### Information supplied:
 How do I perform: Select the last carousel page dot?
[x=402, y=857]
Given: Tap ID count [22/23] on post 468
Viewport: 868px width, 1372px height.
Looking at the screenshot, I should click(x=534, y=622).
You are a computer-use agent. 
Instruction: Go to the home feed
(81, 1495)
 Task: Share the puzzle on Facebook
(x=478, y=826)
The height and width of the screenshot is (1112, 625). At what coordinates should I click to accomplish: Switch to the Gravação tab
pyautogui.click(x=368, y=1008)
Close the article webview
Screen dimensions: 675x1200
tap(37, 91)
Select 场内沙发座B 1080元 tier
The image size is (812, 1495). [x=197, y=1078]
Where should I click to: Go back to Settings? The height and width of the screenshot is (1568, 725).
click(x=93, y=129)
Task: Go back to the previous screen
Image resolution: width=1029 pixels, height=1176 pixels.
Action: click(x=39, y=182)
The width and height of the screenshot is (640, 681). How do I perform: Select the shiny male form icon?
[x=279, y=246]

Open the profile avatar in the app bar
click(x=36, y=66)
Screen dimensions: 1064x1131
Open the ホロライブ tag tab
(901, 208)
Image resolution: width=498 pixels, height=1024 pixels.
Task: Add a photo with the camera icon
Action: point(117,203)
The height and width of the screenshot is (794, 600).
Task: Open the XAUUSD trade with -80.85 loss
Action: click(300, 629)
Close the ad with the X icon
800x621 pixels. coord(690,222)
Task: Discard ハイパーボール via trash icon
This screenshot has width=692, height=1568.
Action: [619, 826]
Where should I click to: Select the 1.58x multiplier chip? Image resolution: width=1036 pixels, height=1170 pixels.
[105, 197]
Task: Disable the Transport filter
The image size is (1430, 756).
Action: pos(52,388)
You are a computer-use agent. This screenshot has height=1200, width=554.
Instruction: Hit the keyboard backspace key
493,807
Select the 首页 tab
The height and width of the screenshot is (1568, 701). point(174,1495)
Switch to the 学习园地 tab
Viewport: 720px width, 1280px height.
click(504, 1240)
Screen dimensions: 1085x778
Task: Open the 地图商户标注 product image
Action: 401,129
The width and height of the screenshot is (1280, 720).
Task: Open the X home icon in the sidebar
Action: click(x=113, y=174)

### Direction:
Output every line of the material above as a numbered list, leaving out blank lines.

### Task result:
1.  How do I perform: Select the last carousel page dot?
2. [x=402, y=857]
3. Given: Tap ID count [22/23] on post 468
4. Viewport: 868px width, 1372px height.
5. Looking at the screenshot, I should click(x=534, y=622).
6. You are a computer-use agent. 
7. Instruction: Go to the home feed
8. (81, 1495)
9.  Task: Share the puzzle on Facebook
10. (x=478, y=826)
11. The height and width of the screenshot is (1112, 625). At what coordinates should I click to accomplish: Switch to the Gravação tab
12. pyautogui.click(x=368, y=1008)
13. Close the article webview
14. Screen dimensions: 675x1200
15. tap(37, 91)
16. Select 场内沙发座B 1080元 tier
17. The image size is (812, 1495). [x=197, y=1078]
18. Where should I click to: Go back to Settings? The height and width of the screenshot is (1568, 725).
19. click(x=93, y=129)
20. Task: Go back to the previous screen
21. Image resolution: width=1029 pixels, height=1176 pixels.
22. Action: click(x=39, y=182)
23. The width and height of the screenshot is (640, 681). How do I perform: Select the shiny male form icon?
24. [x=279, y=246]
25. Open the profile avatar in the app bar
26. click(x=36, y=66)
27. Screen dimensions: 1064x1131
28. Open the ホロライブ tag tab
29. (901, 208)
30. Image resolution: width=498 pixels, height=1024 pixels.
31. Task: Add a photo with the camera icon
32. Action: point(117,203)
33. The height and width of the screenshot is (794, 600).
34. Task: Open the XAUUSD trade with -80.85 loss
35. Action: click(300, 629)
36. Close the ad with the X icon
37. 800x621 pixels. coord(690,222)
38. Task: Discard ハイパーボール via trash icon
39. This screenshot has width=692, height=1568.
40. Action: [619, 826]
41. Where should I click to: Select the 1.58x multiplier chip? Image resolution: width=1036 pixels, height=1170 pixels.
42. [105, 197]
43. Task: Disable the Transport filter
44. The image size is (1430, 756).
45. Action: pos(52,388)
46. You are a computer-use agent. This screenshot has height=1200, width=554.
47. Instruction: Hit the keyboard backspace key
48. 493,807
49. Select the 首页 tab
50. The height and width of the screenshot is (1568, 701). point(174,1495)
51. Switch to the 学习园地 tab
52. Viewport: 720px width, 1280px height.
53. click(504, 1240)
54. Screen dimensions: 1085x778
55. Task: Open the 地图商户标注 product image
56. Action: 401,129
57. The width and height of the screenshot is (1280, 720).
58. Task: Open the X home icon in the sidebar
59. Action: click(x=113, y=174)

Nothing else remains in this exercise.